William Blake, the patron saint of the artist’s book—master of poetry, artmaking, design, and printing—offers a complex example of the possible problem of text in an artist’s book. I first encountered Blake’s poetry many years ago as text printed readably in the old kind of book, as container. In No Longer Innocent, Betty Bright speaks of “the wall of words that don’t invite reading” as characterizing at least some of his works. Have or do people ever access his poetry in his artist’s books? At present his books are readily available in facsimile form. Blake was not generally appreciated as a poet for at least several decades after his death and until after the 1862 publication of Alexander Gilchrist’s two-volume Life of William Blake, in which many of his poems were typeset. Was his reputation as a poet dependent on taking his poetry out of his books? For me the role of the text in his books is visual only and as such evokes a context for the book’s images and design. It is to be looked at rather than looked through.
There are, of course, artists’ books that meld image and text in ways that keep text as semantic experience in the forefront and many remarkable fine press books in which the text as semantic meaning and visual form coexist in a way that intrinsically informs the other.
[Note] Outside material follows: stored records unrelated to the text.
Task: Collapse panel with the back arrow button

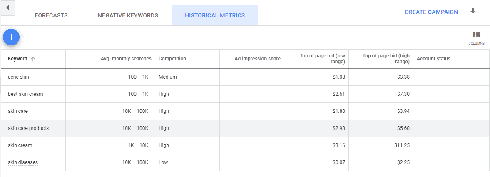Action: 7,8
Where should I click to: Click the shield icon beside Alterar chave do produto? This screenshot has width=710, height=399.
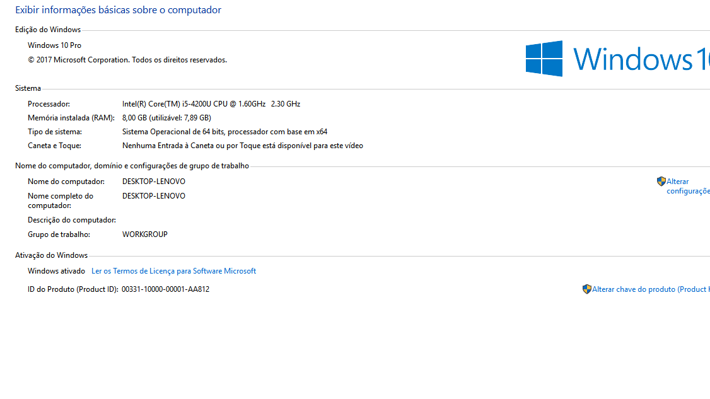click(586, 289)
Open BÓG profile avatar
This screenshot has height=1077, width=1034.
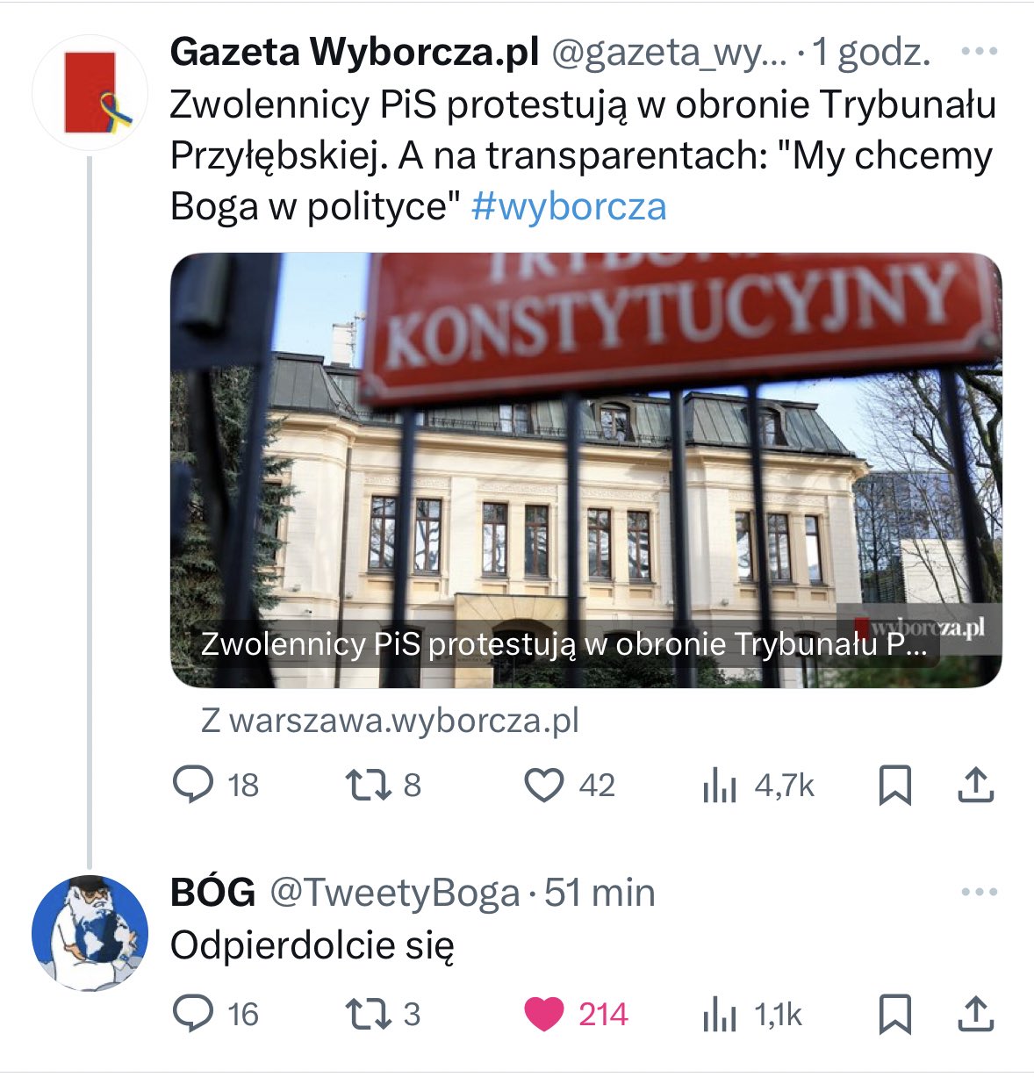90,932
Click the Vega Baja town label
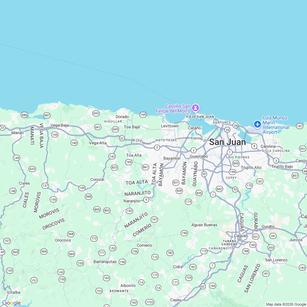This screenshot has width=307, height=307. [x=59, y=125]
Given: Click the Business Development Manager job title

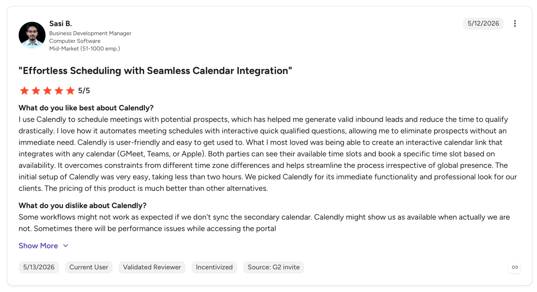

But at least for those books for which tactility and handcraft are important for content (and hence are expensive), the audience is miniscule in number. And books with considerable text to be read are generally even less accessible — harder to display — in a gallery than the primarily visual artist’s book. That may or may not have anything to do with the frequent reluctance on the part of viewers to actually read an artist’s book, indeed the disbelief that one needs to, and the frequent overlooking, even acceptance of, the weak writing in many artists’ books. “I generally don’t like artists’ books,” an unusual visitor at a book fair said to me recently, “because I don’t like the writing.”